陣地の方からシルディが近寄ってきた。キルシュは穴の中に隠れる。
「どうしたの? 御飯の支度、出来たけど?」
「うん…」
上の空。シルディはその横に寄り添った。クリフに見られたら何か言われそうだが、構うものかという心構え、シルディの中にも出来つつあった。
「さっきクリフに呼ばれてたみたいだけど…なんか言われたの?」
「それとはまた別だけど…クリフには、ミルキーを殺さなかったのは甘い、と言われたよ」
「…それは、ボクもそう思う。いつかは戦うひとになる相手だよ。例えカトルが戦わなくとも、ボクが戦うことになる」
カトルは何も言わず夕日を見つめている。悲しそうでもなく、ただ普通の顔で…強いて言えばちょっと疲れたような顔をしていた。シルディは膝を曲げて、小さくなるようにしながらカトルに聞いてみる。
「ねえ…もし、私とミルキーが戦うことになったら…カトル、どうするの?」
自分でも何を聞いているのだろうと思う。しかし、カトルは迷う風でもなくあっさり答えた。
「戦いのレベルを見てみないとわからないけど、取り敢えず勝った方と勝負してもらおうかな」
「…え?」
余りにすっとんきょうな答えに、シルディは、そして鎧の中で黙って聞いていたキルシュが呆然とする。カトルは独り言に様に呟く。
「勇者にされるのも、いい加減面倒になってきたなあってのが、今考えてたことだよ」
「め、面倒って…そんな…」
「ミルキーを助けた理由を、クリフは無抵抗だからと決め付けてたけど…それ自体間違っているんだよね。それをあそこで討論したって、あの人に理解してもらえるはずも無いし、理解してくれなくって結構だけど…だけど人に勇者の役目を押し付けるのはどうなのかなあ。僕にしてみれば、あの人の方がよっぽど悪魔に思えるよ、実際」
「そ、そりゃあ、確かに厳しいとこはあるかも知れないけど…そんなことはないよ、クリフはクリフなりに人間の未来のことを考えて…」
「…だから、それが僕には関係ないことなんだけどね」
「カトル。本意じゃないとしても、勇者と呼ばれる人が、そんなことを…」
「弱いから」
「え?」
唐突な言葉に、シルディは戸惑う。カトルにすれば、あまり余計なことは言いたくなかったのだが、先程言いかけてやめたことを一気に言葉にする。

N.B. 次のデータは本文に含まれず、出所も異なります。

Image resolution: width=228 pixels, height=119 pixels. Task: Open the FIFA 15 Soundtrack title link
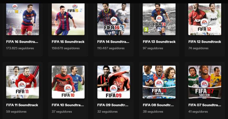point(68,42)
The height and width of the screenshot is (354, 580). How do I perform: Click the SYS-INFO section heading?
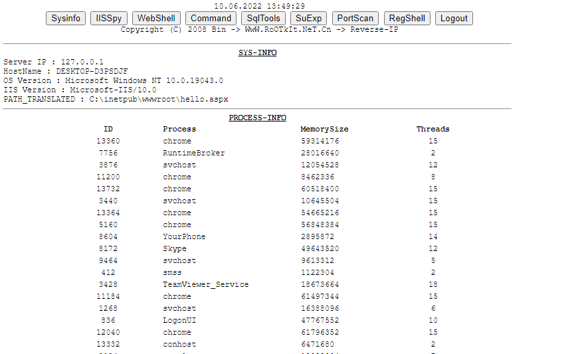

「ミルキーを殺さなかったのは、弱いからだよ。いくら魔力があったとしても、あのぐらいで戦意を喪失するような未熟者を斬るためにこの剣はあるんじゃない。弱いものと戦うことなんて、僕には無意味だよ。ミルキーを殺さなかったんじゃなくて、戦うのをやめただけ。その違いは僕の中にはしっかり、ある」
何か、凄いことを聞いているような気がする。とにかくシルディは頭と気持ちを整理させようとする。…させようとして、ひとつの疑問が浮かんだ。
「…じゃあ、カトルは、この島に何をしに来たわけ?」
「無論、ゲオルグを倒すためだよ」
「魔族だから?」
「違うよ」
答えはしっかりとわかっている。でも、それを言うのは恐かった。きっとカトルは何の疑いもない顔で、もしかしたら笑顔さえ浮かべてそれを肯定するのだろう。恐い。全ての価値観が壊れてしまいそうで、目の前のカトルが遠くに行ってしまいそうで…恐い。心臓の音が早い。でも聞かずに入られない。
「…ゲオルグが、強いから?」
「少なくとも、今僕が知っている中では一番強い相手だね。本当はマリオンの正体を探るっていうのもあったんだけど、壊れちゃったし、魔族の作ったものじゃなかったみたいだから、今はもう、それだけだね、この島にいる理由は」
シルディは自分の体から力が抜けていくのを感じる。颯爽とした赤毛の勇者。伝説の秘剣を操り、数々の魔族を討ち果たした誇り高き英雄。その想いが、全て崩れ去っていく。
「じゃ、じゃあ、他の魔族を倒したのも?」
すると今度はカトルが目をバチクリさせる。首を傾げて困っていた。
「他の魔族って…僕はあと、アローンぐらいしか倒してないけれど…」
「だ、だって、ハベル山の魔竜とか…」
「…人食い熊は殺したね、その山で」
「そ、それじゃラトルを支配していた魔族の王を討ち取ったのは?」
「ああ、あれね。あれは別に普通の人間だったよ。年貢率9割とかいう凄い暴君だったけど。みんなは魔族が化けてたとか、悪魔に取り付かれていたとか言ってるけどね」
何か気が遠くなっていくような気がしてきた。何を言っていいのかわからずにいると、今度はカトルの方が聞いてきた。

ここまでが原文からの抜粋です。